Mediodía de un sábado invernal, fresco, pero muy soleado. En la plaza del barrio, una pareja de ancianos intenta aprovechar al máximo el día luminoso. Sentados en un banco, se ponen de frente al sol. Luego, de espaldas. Tienen cerca de ochenta años. La mujer saca su teléfono celular. Segundos después, se escucha claramente: “Hola nena, acá estamos, con papá, en la plaza”. Por cierto, es un tierno diálogo con su hija. Rato más tarde, ambos siguen allí, disfrutando de un calorcito que no abunda en esta época del año. Ahora, charlan con una señora que pasea con su perrito.
La pareja se levanta. Se vuelven, probablemente, a su casa. Pero antes, entablan una nueva conversación con un chico y una chica que tratan de entender la utilidad de un extraño aparato situado en un extremo del predio. “Sirve para tomar agua, pero todavía no funciona”, informa él, con amabilidad y predisposición para evacuar las dudas de los veinteañeros.
A primera vista, daba la impresión de que el matrimonio no la estaba pasando bien. Es que uno tiene tanto prejuicio acumulado…. Si se piensa en ancianos en el banco de una plaza, por acto reflejo, en la mente a veces se entrometen conceptos que uno tiene muy incorporados, como enfermedad, dolor, soledad, hijos que no dan bolilla, jubilación que no alcanza… Quizás, esta pareja no estaba exenta de padecer algo de eso. Sin embargo, su actitud positiva, optimista, llamaba la atención, sorprendía, y para bien.

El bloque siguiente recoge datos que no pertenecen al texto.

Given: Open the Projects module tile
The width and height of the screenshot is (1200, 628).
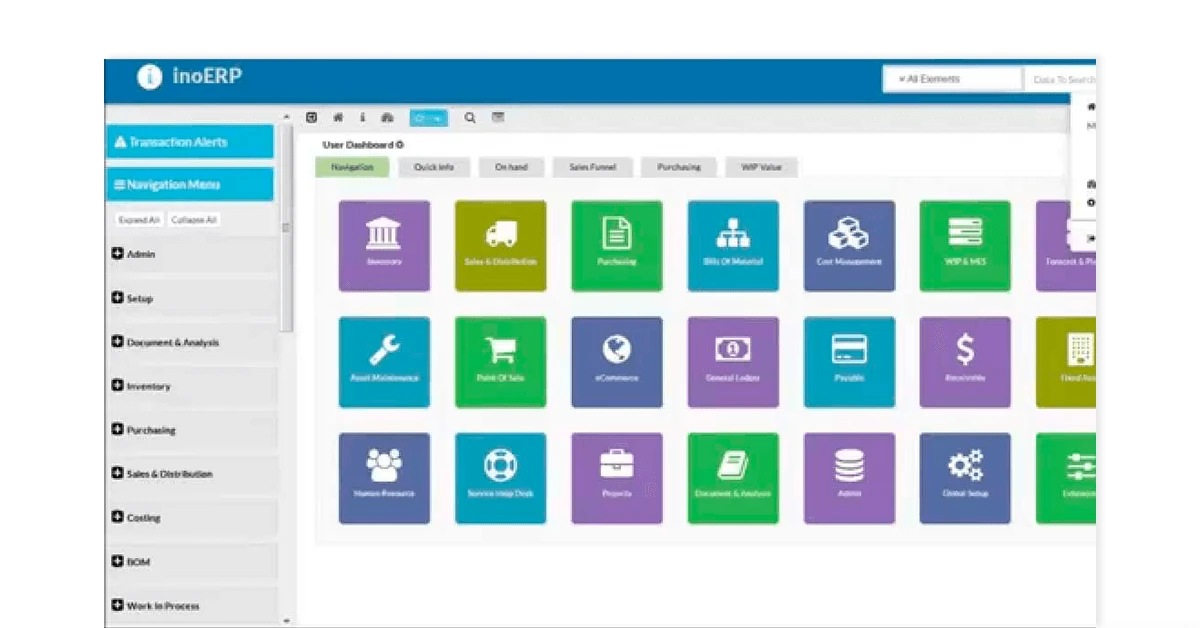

La lástima que por culpa de esos prejuicios, aquellos ancianos me había transmitido en un primer momento, al contemplarlos por espacio de unos minutos, desapareció, transformándose en un sentimiento mucho más agradable, en función del amor que se desprendía de sus actos (amor de marido y mujer, además) y de la bondad con la que se vinculaban con el prójimo.
¿Qué conclusiones me dejó esta pequeña escena al aire libre? Una enseñanza: los prejuicios no sirven para nada. Y un anhelo: qué lindo sería llegar así a viejo.